Does this arithmetic correctly account for all cases? When is_valid_node
returns true for *tmp, does adding 1 plus tmp->valid_descendants correctly
represent the entire subtree rooted at new_node?

> @@ -386,6 +419,11 @@ rte_rib6_insert(struct rte_rib6 *rib,
>  		common_node->parent = (*tmp)->parent;
>  		new_node->parent = common_node;
>  		(*tmp)->parent = common_node;
> +		/* common_node inherits *tmp's subtree (new_node will be
> +		 * counted by inc_valid_descendants below).
> +		 */
> +		common_node->valid_descendants = (is_valid_node(*tmp) ? 1 : 0) +
> +			(*tmp)->valid_descendants;

Does the comment accurately reflect the code flow? Is inc_valid_descendants
called after this point for new_node, ensuring common_node gets updated
correctly?

Problem description: Decide whether each statement agrees with the code review excerpt: (a) common_node takes over the parent that *tmp had, (b) new_node's parent is set to *tmp, (c) the changed lines belong to the function rte_rib6_insert. For each, give yes or no and quote the words of the excerpt that decide it.

Dataset excerpt:
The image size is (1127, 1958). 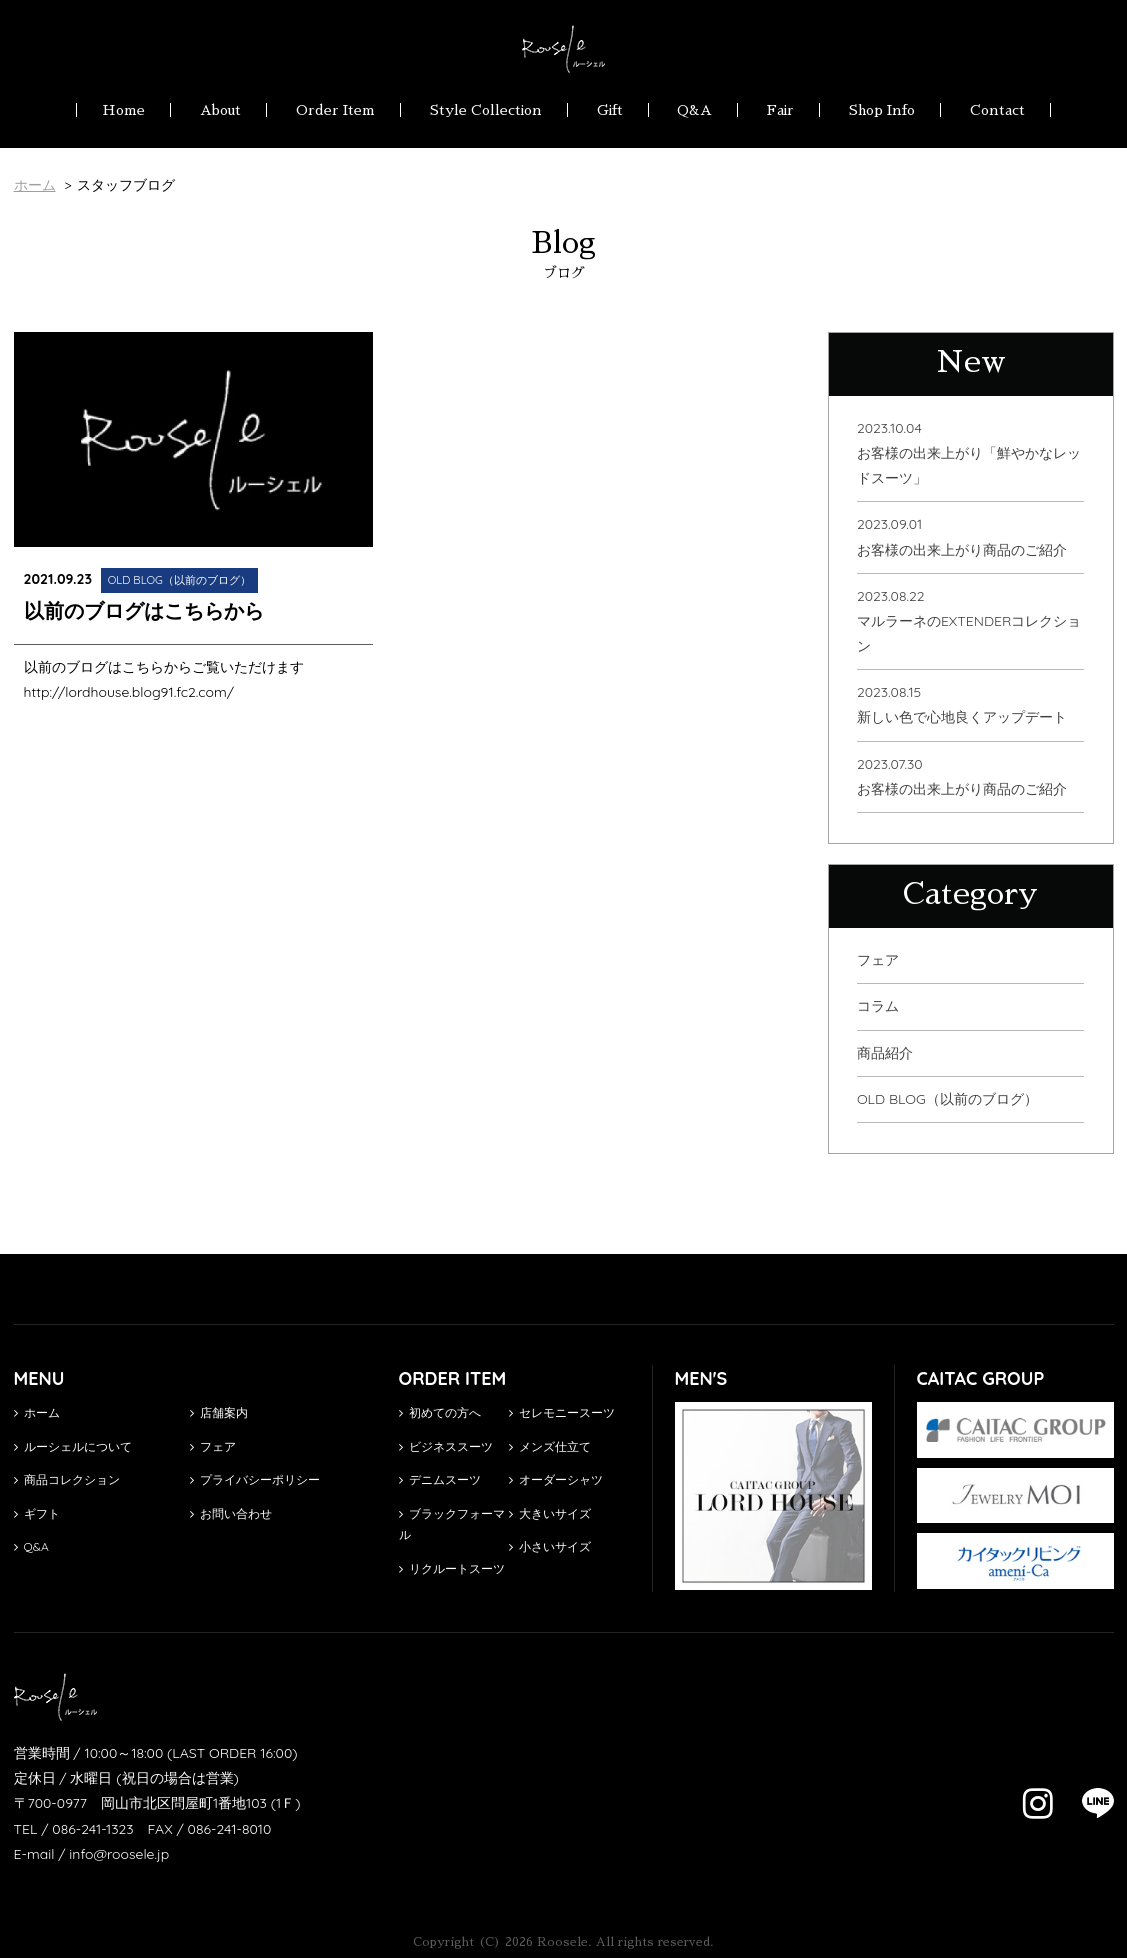 I want to click on 小さいサイズ, so click(x=550, y=1546).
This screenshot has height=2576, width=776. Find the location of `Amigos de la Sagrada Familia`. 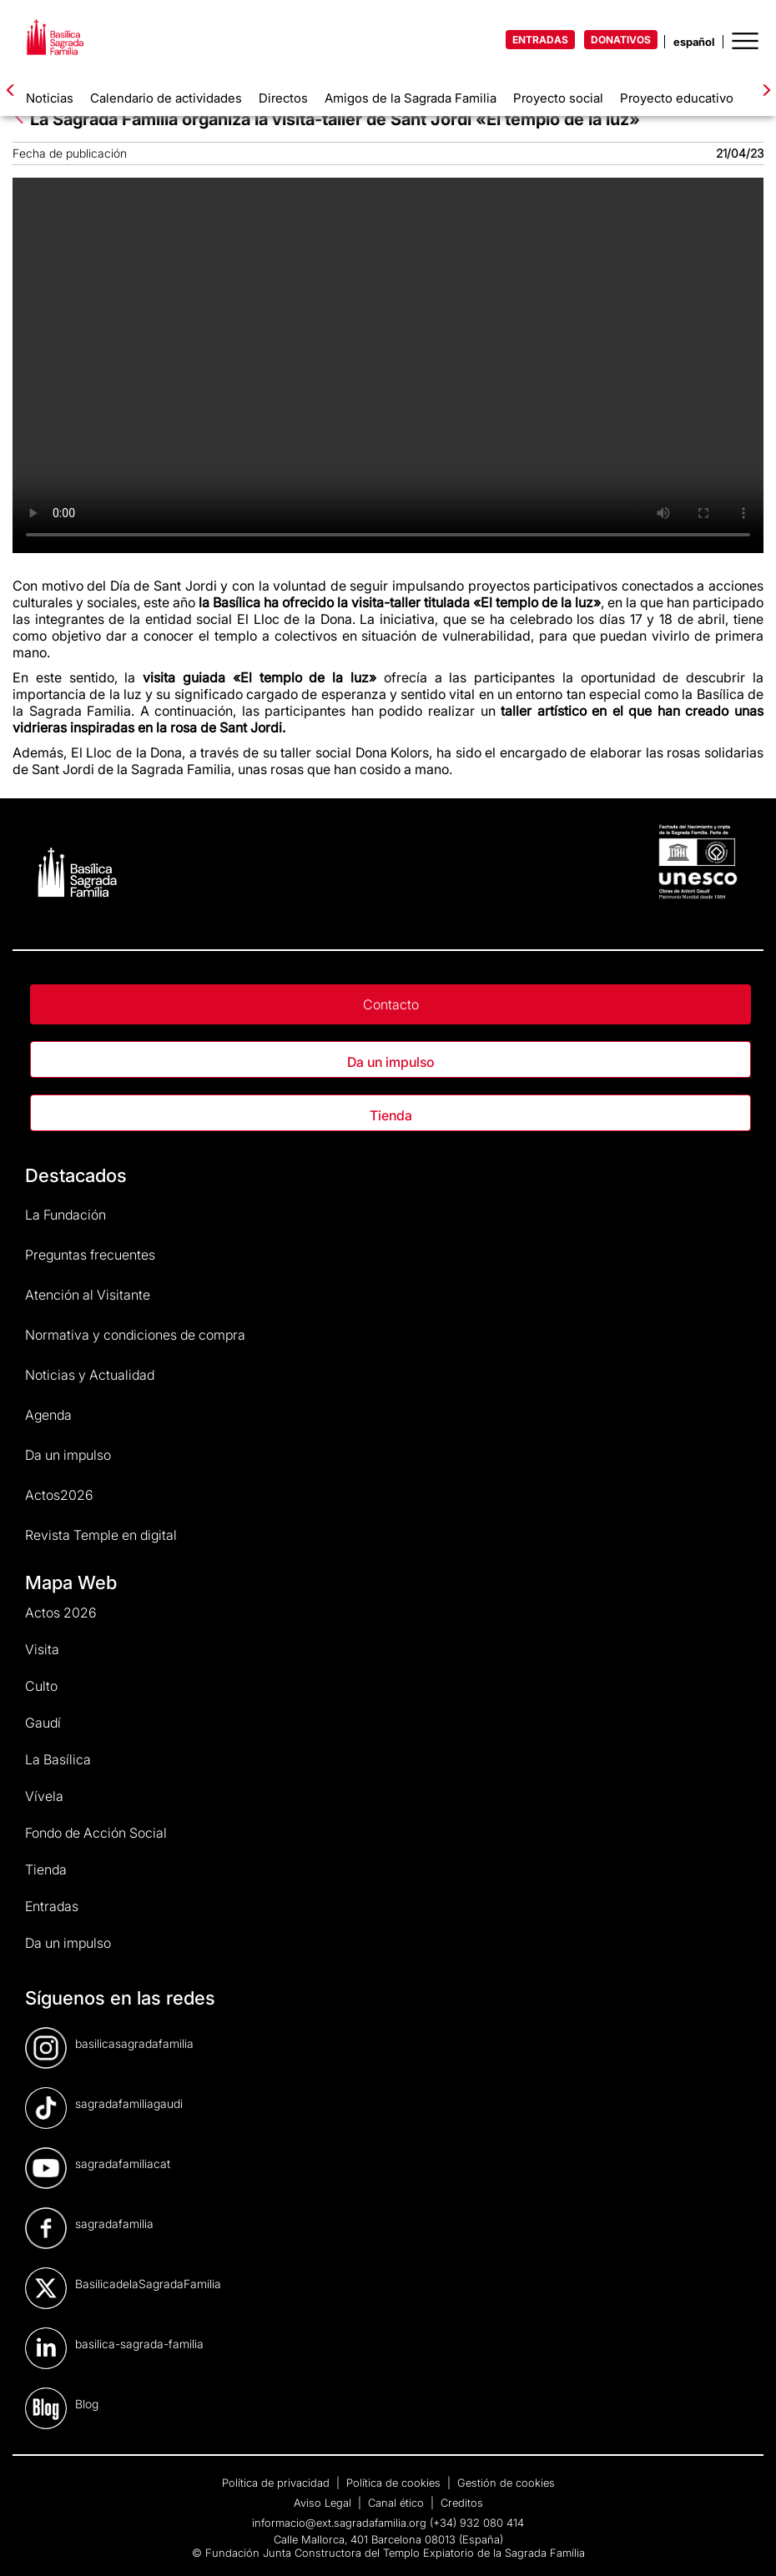

Amigos de la Sagrada Familia is located at coordinates (410, 98).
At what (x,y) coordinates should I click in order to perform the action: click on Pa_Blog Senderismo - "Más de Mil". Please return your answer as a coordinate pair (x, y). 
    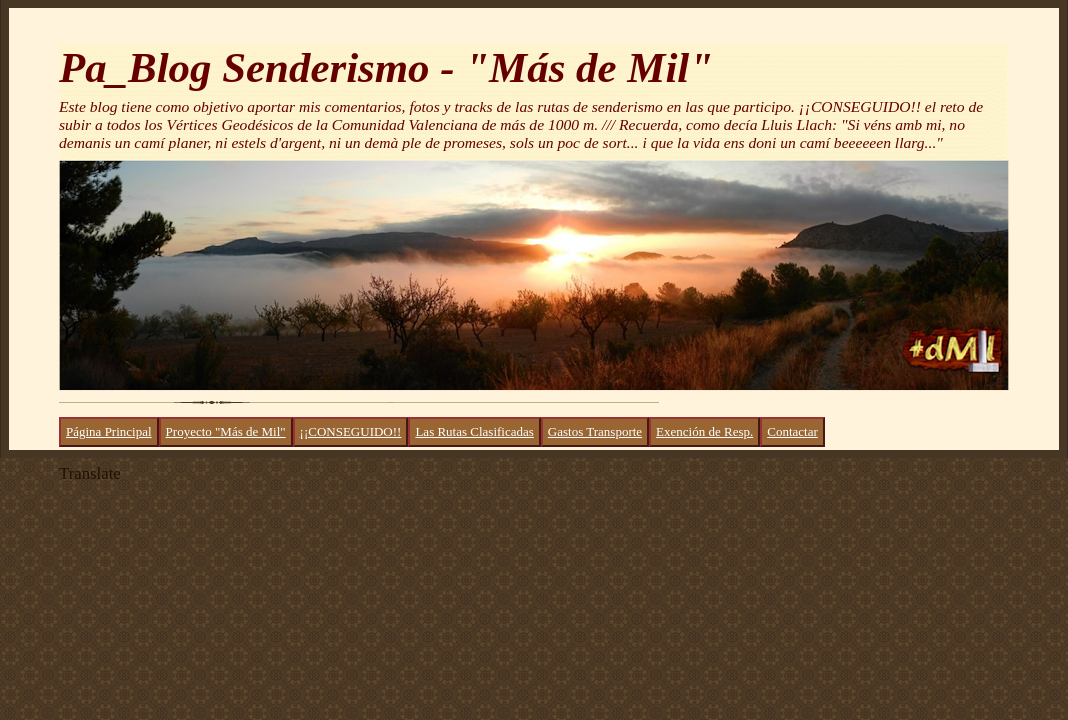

Solution to this exercise:
(a) Yes: "common_node->parent = (*tmp)->parent;"
(b) No: "new_node->parent = common_node;"
(c) Yes: "rte_rib6_insert(struct rte_rib6 *rib,"